Brain Drain

What is 'Brain Drain'

Brain drain is a slang term for a significant emigration of educated or talented individuals. A brain drain can result from turmoil within a nation, from there being better professional opportunities in other countries or from people seeking a better standard of living. In addition to occurring geographically, brain drain may occur at the organizational or industrial levels when workers perceive better pay, benefits or upward mobility within another company or industry.

BREAKING DOWN 'Brain Drain'

Brain drains cause countries, industries and organizations to lose valuable professionals. The term often describes the departure of doctors, scientists, engineers or financial professionals.
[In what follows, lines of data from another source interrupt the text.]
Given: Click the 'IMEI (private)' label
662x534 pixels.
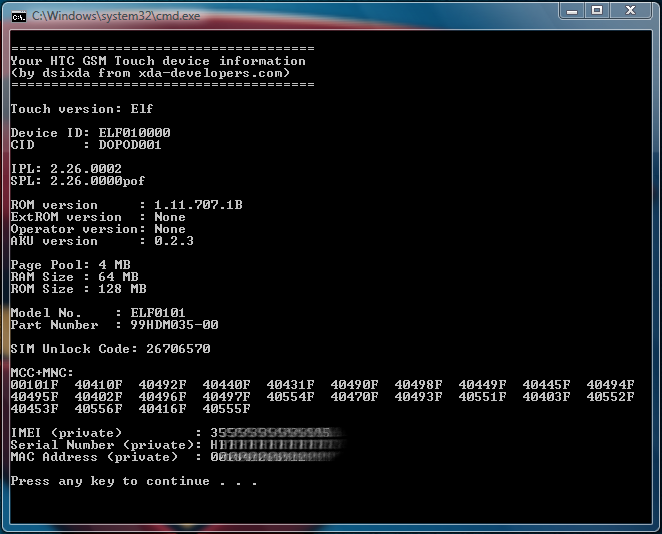Looking at the screenshot, I should tap(62, 433).
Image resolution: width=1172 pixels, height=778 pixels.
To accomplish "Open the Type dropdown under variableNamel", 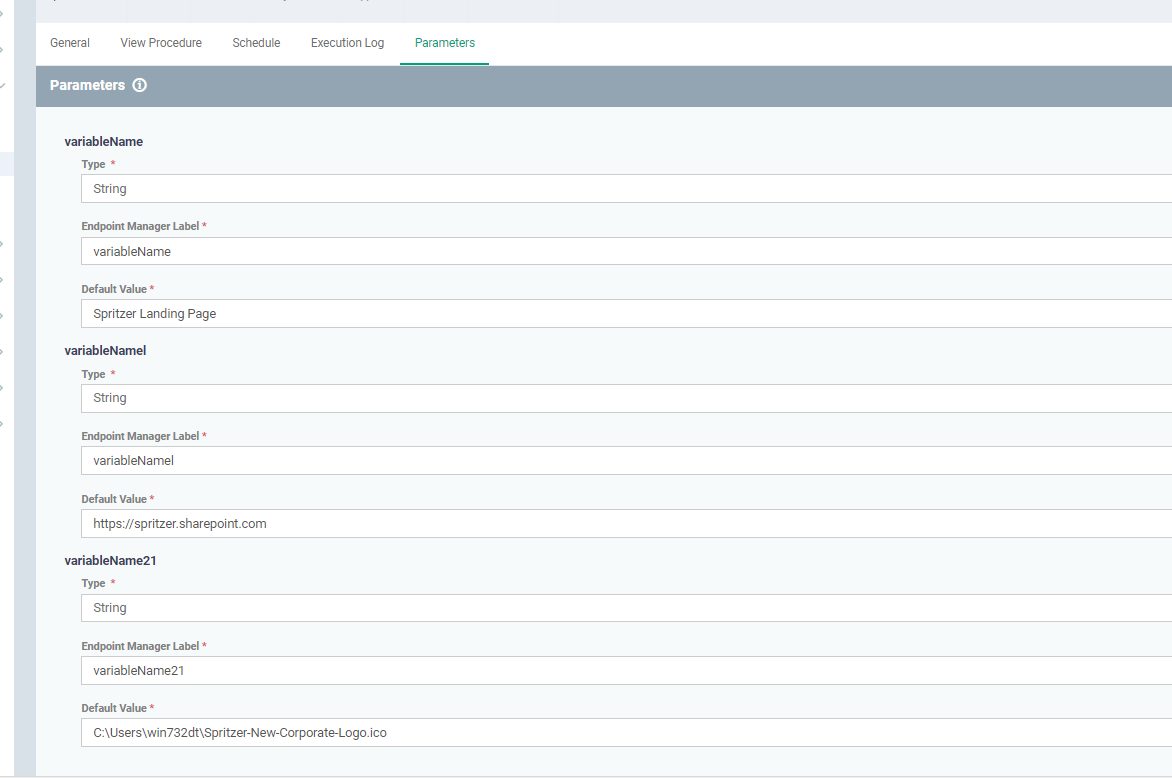I will coord(626,398).
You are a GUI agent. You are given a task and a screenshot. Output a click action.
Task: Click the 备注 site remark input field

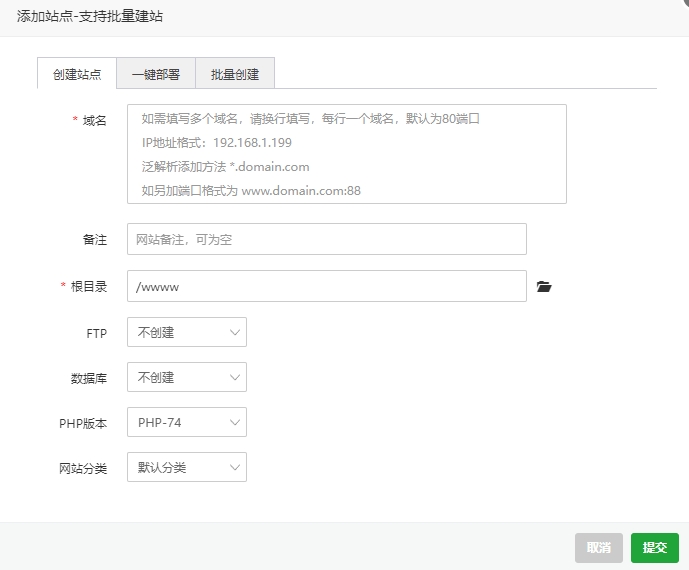326,239
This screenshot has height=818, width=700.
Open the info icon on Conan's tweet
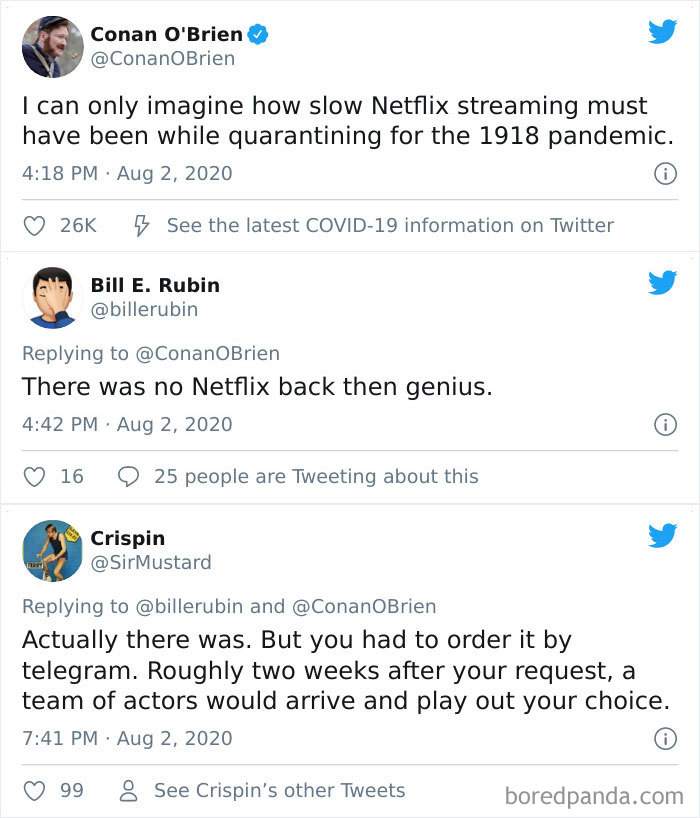[666, 172]
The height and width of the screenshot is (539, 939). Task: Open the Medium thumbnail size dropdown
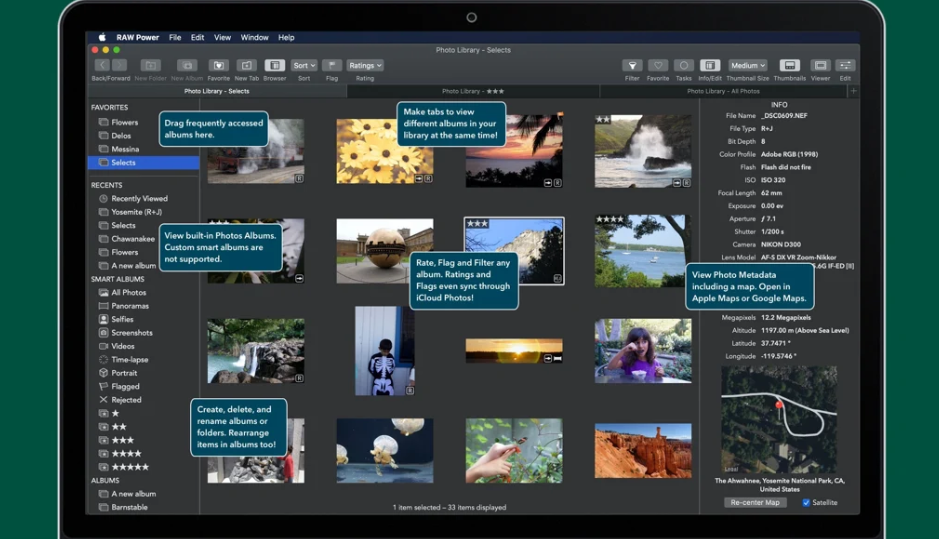pyautogui.click(x=748, y=66)
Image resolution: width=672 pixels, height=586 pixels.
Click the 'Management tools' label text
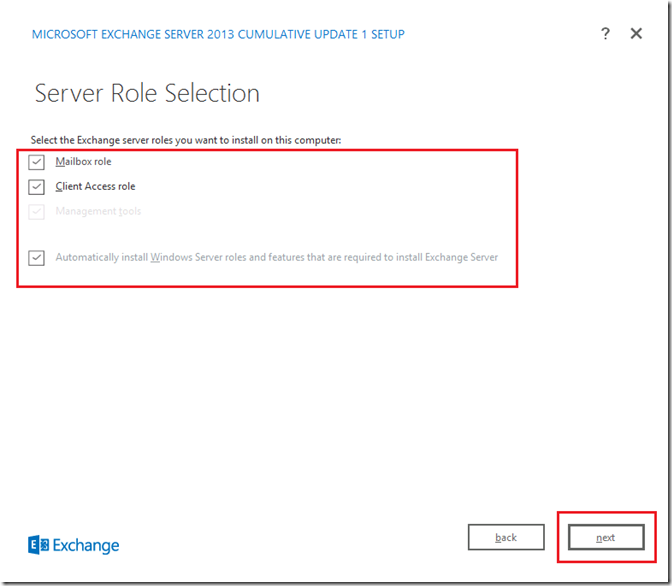(x=98, y=212)
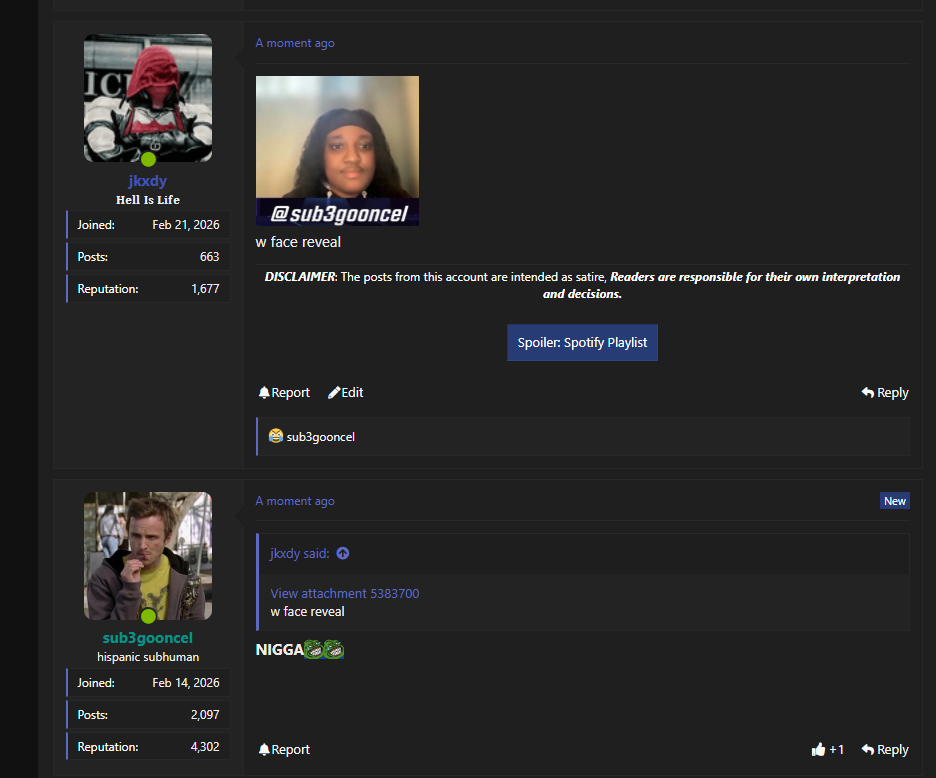This screenshot has width=936, height=778.
Task: Click the up-arrow icon beside 'jkxdy said:'
Action: point(343,553)
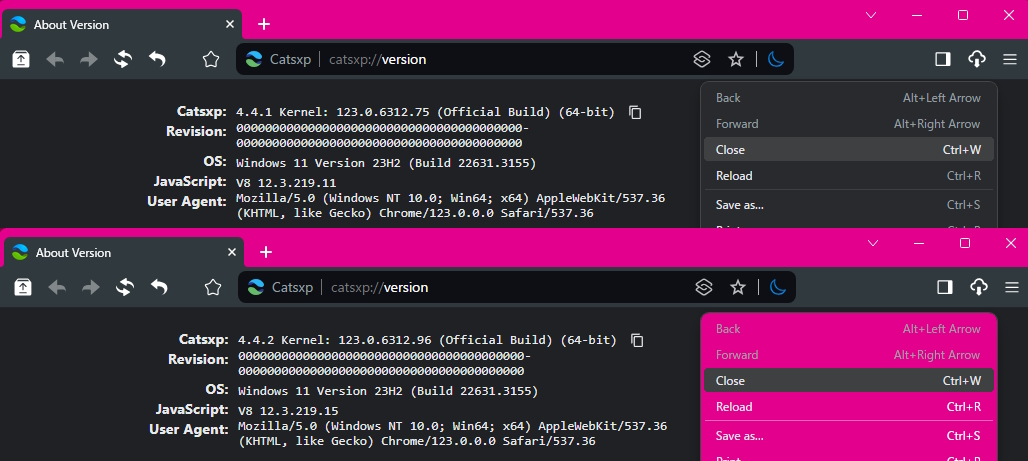Image resolution: width=1028 pixels, height=461 pixels.
Task: Click the undo arrow icon in the 4.4.2 window toolbar
Action: 159,288
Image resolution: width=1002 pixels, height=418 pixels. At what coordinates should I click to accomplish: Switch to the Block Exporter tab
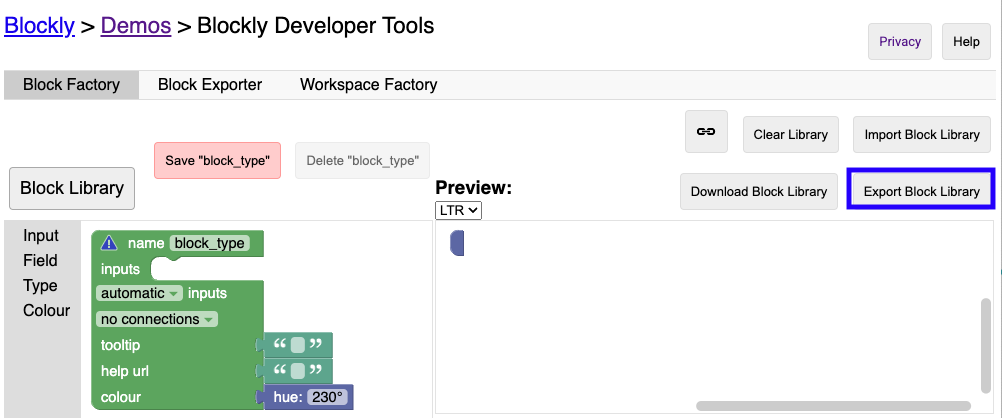pos(210,85)
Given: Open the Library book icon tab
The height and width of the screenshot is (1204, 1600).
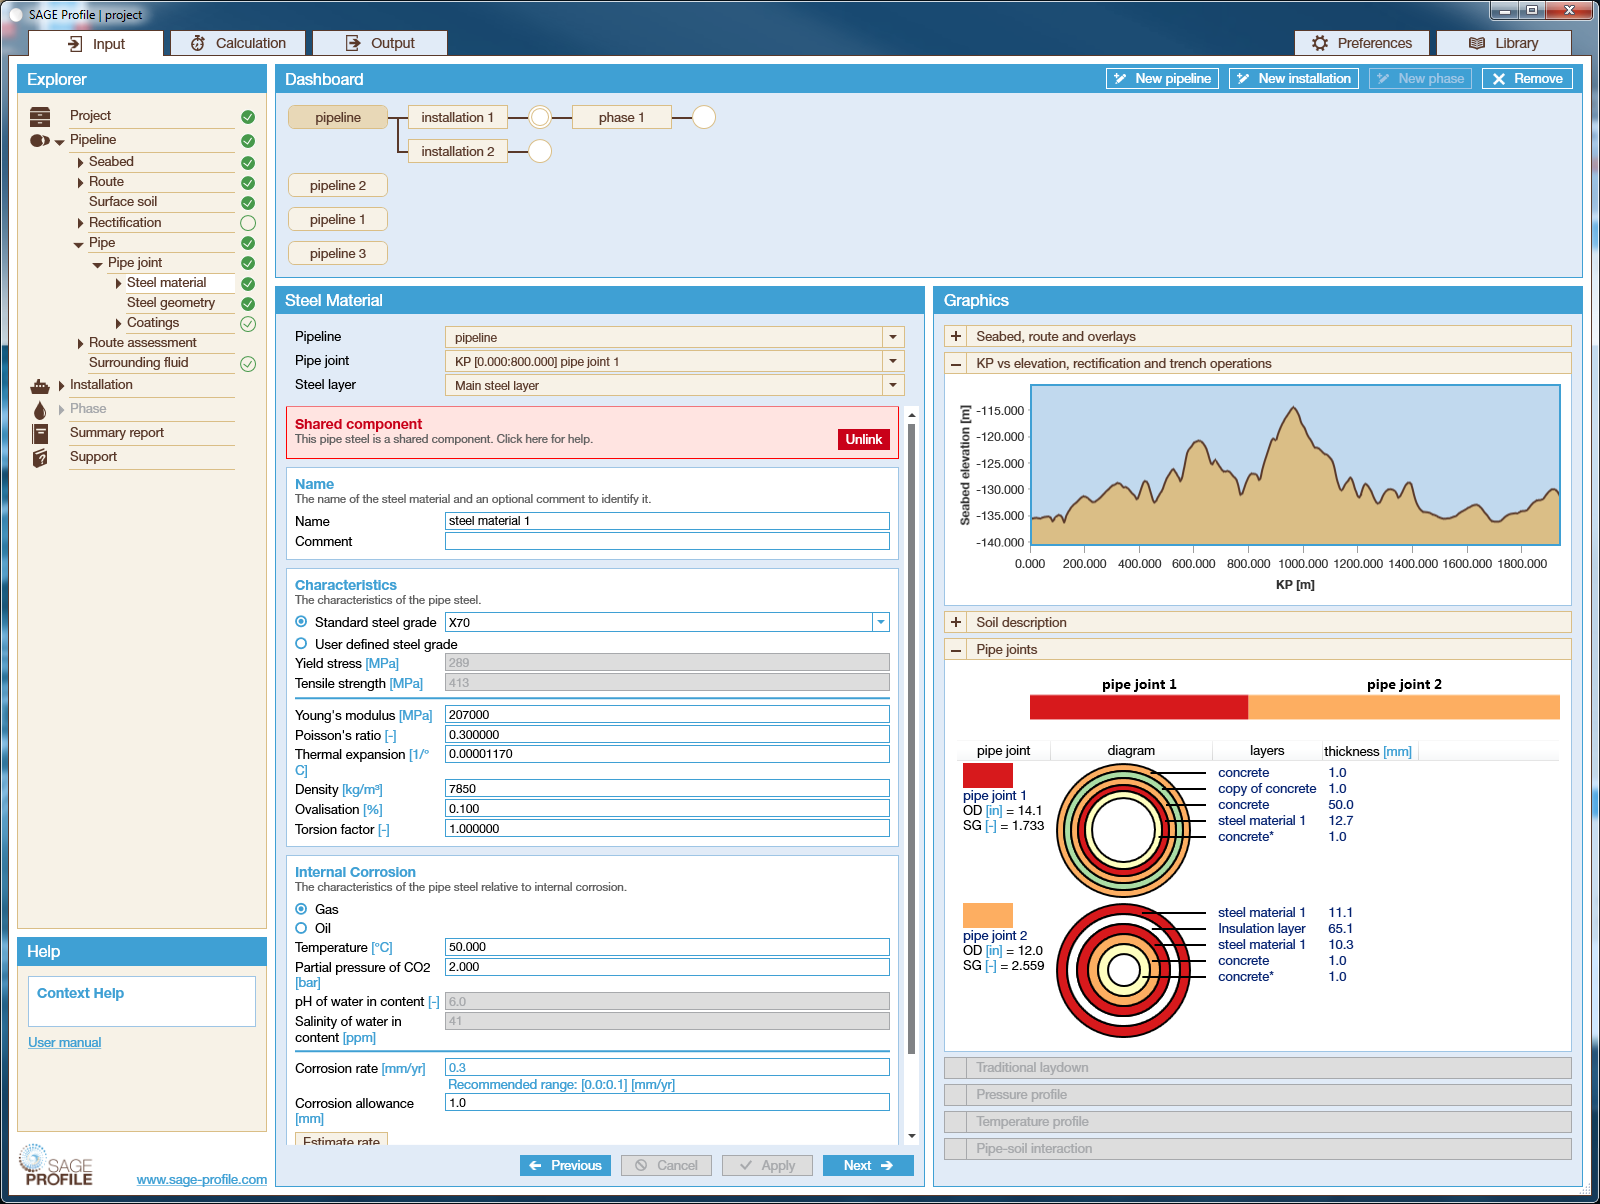Looking at the screenshot, I should 1477,43.
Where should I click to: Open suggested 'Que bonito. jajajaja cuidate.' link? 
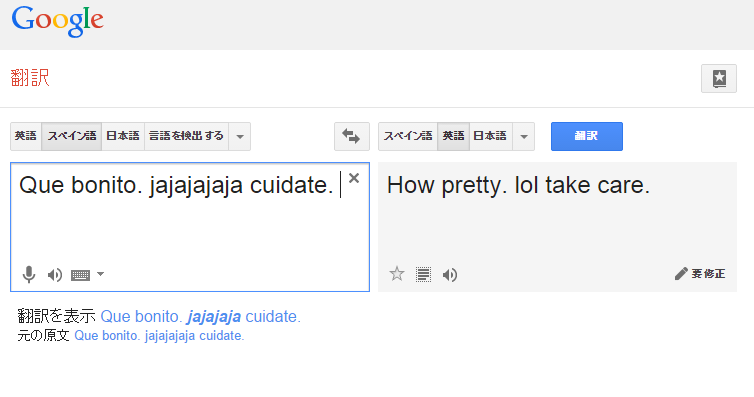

When these people leave, their places of origin are harmed in two ways. First, expertise is lost with each emigrant, diminishing the supply of that profession. In the case of geographic brain drain, the country's economy is harmed as each professional represents surplus spending units. Professionals often earn large salaries, so their departures remove significant consumer spending from the country.

Geographic, Organizational and Industrial Brain Drain

Brain drain, also known as human capital flight, can occur on several levels. Geographic brain drain occurs when talented professionals flee one country or region within a country in favor of another. Organizational brain drain involves the mass exodus of talented workers from a company, often because they sense instability or lack of opportunity within the company or feel they can realize their career goals more easily at another company. Industrial brain drain happens when skilled workers exit not only a company but an entire industry.

Several common causes precipitate brain drain on the geographic level. Political instability, poor quality of life, limited access to health care and a dearth of economic opportunity prompt skilled and talented workers to leave source countries for places that offer better living conditions and greater opportunities. Organizational and industrial brain drain is a byproduct of a rapidly evolving economic landscape in which companies and industries unable to keep up with technological and societal changes lose their best workers to those that can.

Example of Brain Drain

As of 2016, brain drain has been a significant consequence of the ongoing Puerto Rican debt crisis. In particular, the exodus of skilled medical professionals has hit the island hard. While more than half of Puerto Rico's residents receive Medicare or Medicaid, the island receives significantly fewer federal funds to pay for these programs than similarly sized states on the mainland, such as Mississippi. This combined with the island's dire financial situation precludes its ability to offer competitive compensation to doctors, nurses and other medical staff. As a result, such professionals are leaving the island en masse for more lucrative opportunities on the mainland.